It's time to get out of "those who can't do, teach" mode and do some more doing
on my tailmerging project.
First, I'll summarize the previous discussion yet again because (a) I fscked it
up the first time and (b) it's awfully instructive. At the time, I understood
about 10% of it. (I'm not shy about admitting that - the reason is, what is
being talked about wasn't documented anywhere.) Now, after going through a
couple of iterations of "Documenting the VFS" I've pretty well got it all under
control but map/unmap and sychronization. Pretty big "but". I guess I know
what the next two installments in the Documenting series will be about.
D: Daniel Phillips
A: Alexander Viro
S: Stephen Tweedie
D> Stephen asked me some sharp questions about how this would work,
D> and after I answered them to his satisfaction he asked me if I
D> would have time to implement this feature. I said yes, and went
D> on to write an initial design document describing the required
D> modifications to Ext's handling of inodes, and a prototype
D> algorithm for doing the tail merging.
A> Here is one more for you:
A> Suppose we grow the last fragment/tail/whatever. Do you copy the
A> data out of that shared block? If so, how do you update buffer_heads in
A> pages that cover the relocated data? (Same goes for reiserfs, if they are
A> doing something similar). BTW, our implementation of UFS is fucked up in
A> that respect, so variant from there will not work.
D> I'm not sure what you mean there...

■ ■ ■

▶ YOUR TASKS:
a - Please repeat the stretch of the tailmerging post from "A> Here is one" through "you mean there...", word for word.
b - Carry on with the tailmerging post, starting right after its last sentence.
The lines after this point are separate from the tailmerging post.

▶ DATASET EXCERPT:
■ ■ ■

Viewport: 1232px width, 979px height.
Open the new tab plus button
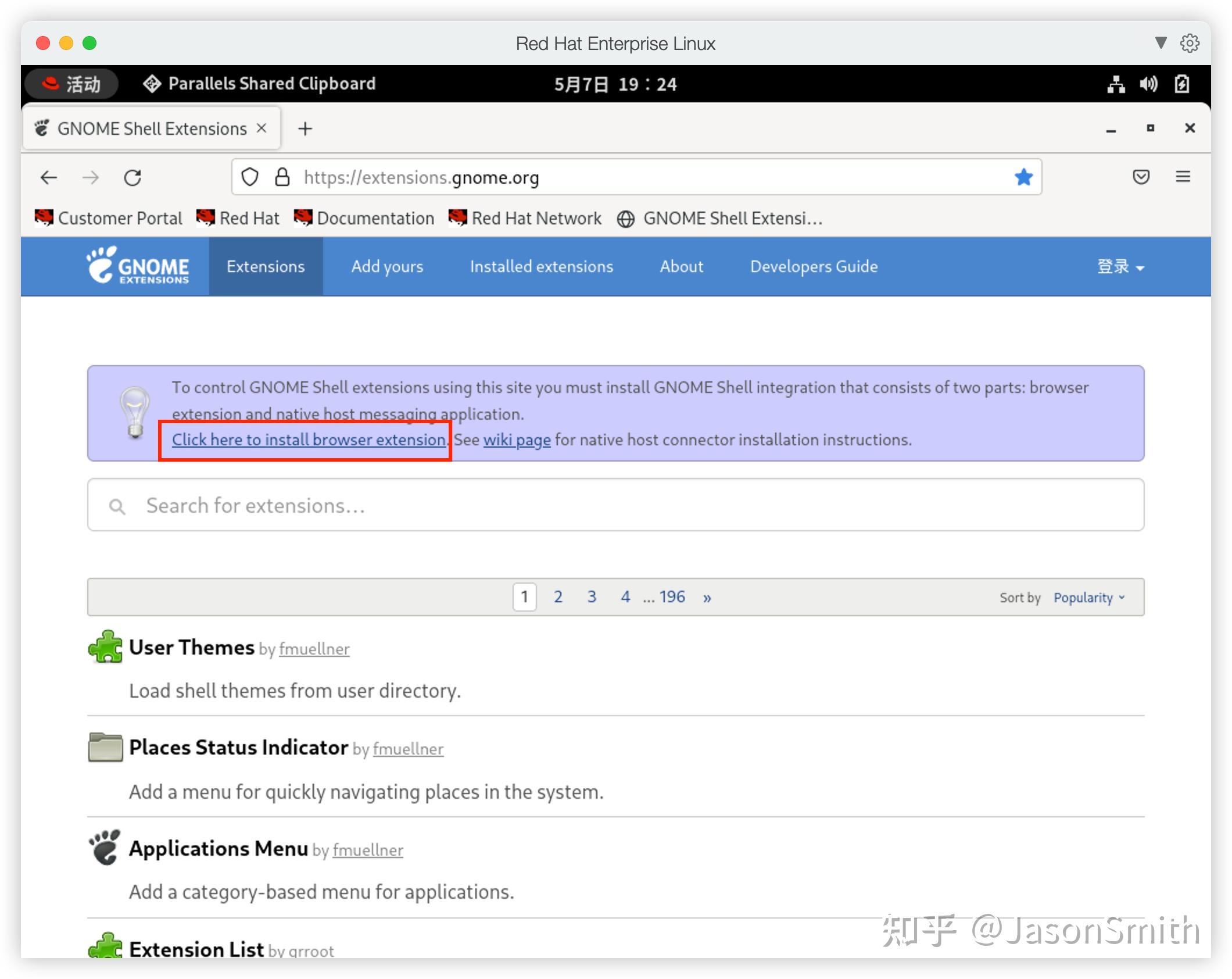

■ ■ ■

▶ RESPONSES PER TASK:
a -
A> Here is one more for you:
A> Suppose we grow the last fragment/tail/whatever. Do you copy the
A> data out of that shared block? If so, how do you update buffer_heads in
A> pages that cover the relocated data? (Same goes for reiserfs, if they are
A> doing something similar). BTW, our implementation of UFS is fucked up in
A> that respect, so variant from there will not work.
D> I'm not sure what you mean there...

b -
A> I mean that UFS has the same problem (relocation of the last fragment) and
A> our implementation is fucked up (== does not deal with that properly and
A> eats data). So if you will look for existing solutions - forget about the
A> UFS one; it isn't. UFS will need fixing, but that's a separate story...
S> For tail writes, I'd imagine we would just end up using the page cache
S> as a virtual cache as NFS uses it, and doing plain copy into the
S> buffer cache pages.
A> Ouch. I _really_ don't like it - we end up with special behaviour on one
A> page in the pagecache.
S> Correct. But it's all inside the filesystem, so there is zero VFS
S> impact. And we're talking about non-block-aligned data for tails, so
S> we simply don't have a choice in this case.
A> <shrug> Sure, it's not a VFS problem (albeit it _will_ require accurate
A> playing with unmap_....() in buffer.c), but ext2 problems are pretty
A> interesting too...
S> For tail writes, I'd imagine we would just end up using the page cache
S> as a virtual cache as NFS uses it, and doing plain copy into the
S> buffer cache pages.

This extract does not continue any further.